Мы едва успели обзавестись привычками, а каждый шаг по пути прогресса
уводил нас все дальше от них, и вот мы - скитальцы, мы еще не успели создать
себе отчизну.
Все мы - молодые дикари, мы не устали дивиться новым игрушкам. Ведь в
чем смысл наших авиационных рекордов? Вот он, победитель, он летит всех
выше, всех быстрей. Мы уже не помним, чего ради посылали его в полет. На
время гонка сама по себе становится важнее цели. Так бывает всегда. Солдат,
который покоряет земли для империи, видит смысл жизни в завоеваниях. И он
презирает колониста. Но ведь затем он и воевал, чтоб на захваченных землях
поселился колонист! Упиваясь своими успехами, мы служили прогрессу -
прокладывали железные дороги, строили заводы, бурили нефтяные скважины. И
как-то забыли, что все это для того и создавалось, чтобы служить людям. В
пору завоеваний мы рассуждали, как солдаты. Но теперь настал черед
поселенцев. Надо вдохнуть жизнь в новый дом, у которого еще нет своего лица.
Для одних истина заключалась в том, чтобы строить, для других она в том,
чтобы обживать.
Бесспорно, понемногу наш дом станет настоящим человеческим жилищем.
Даже машина, становясь совершеннее, делает свое дело все скромней и
незаметней. Кажется, будто все труды человека - создателя машин, все его
расчеты, все бессонные ночи над чертежами только и проявляются во внешней
простоте; словно нужен был опыт многих поколений, чтобы все стройней и
чеканней становились колонна, киль корабля или фюзеляж самолета, пока не
обрели наконец первозданную чистоту и плавность линий груди или плеча.
Кажется, будто работа инженеров, чертежников, конструкторов к тому и
сводится, чтобы шлифовать и сглаживать, чтобы облегчить и упростить механизм
крепления, уравновесить крыло, сделать его незаметным - уже не крыло,
прикрепленное к фюзеляжу, но некое совершенство форм, естественно
развившееся из почки, таинственно слитное и гармоническое единство, которое
сродни прекрасному стихотворению. Как видно, совершенство достигается не
тогда, когда уже нечего прибавить, но когда уже ничего нельзя отнять. Машина
на пределе своего развития - это уже почти не машина.
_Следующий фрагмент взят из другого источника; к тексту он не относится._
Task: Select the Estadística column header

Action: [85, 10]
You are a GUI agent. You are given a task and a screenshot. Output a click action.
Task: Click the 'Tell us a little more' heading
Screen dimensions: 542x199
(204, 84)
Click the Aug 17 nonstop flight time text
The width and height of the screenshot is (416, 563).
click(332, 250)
Итак, по изобретению, доведенному до совершенства, не видно, как оно
создавалось. У простейших орудий труда мало-помалу стирались видимые
признаки механизма, и в руках у нас оказывался предмет, будто созданный
самой природой, словно галька, обточенная морем; тем же примечательна и
машина - пользуясь ею, постепенно о ней забываешь.
Вначале мы приступали к ней, как к сложному заводу. Но сегодня мы уже
не помним, что там в моторе вращается. Оно обязано вращаться, как сердце
обязано биться, а мы ведь не прислушиваемся к биению своего сердца. Орудие
уже не поглощает нашего внимания без остатка. За орудием и через него мы
вновь обретаем все ту же вечную природу, которую издавна знают садовники,
мореходы и поэты.
В полете встречаешься с водой и с воздухом. Когда запущены моторы,
когда гидроплан берет разбег по морю, гондола его отзывается, точно гонг,
как удары волн, и пилот всем телом ощущает эту напряженную дрожь. Он
чувствует, как с каждой секундой машина набирает скорость и вместе с этим
нарастает ее мощь. Он чувствует, как в пятнадцатитонной громаде зреет та
сила, что позволит взлететь. Он сжимает ручку управления, и эта сила, точно
дар, переливается ему в ладони. Он овладевает этим даром, и металлические
рычаги становятся послушными исполнителями его воли. Наконец мощь его вполне
созрела - и тогда легким, неуловимым движением, словно срывая спелый плод,
летчик поднимает машину над водами и утверждает ее в воздухе.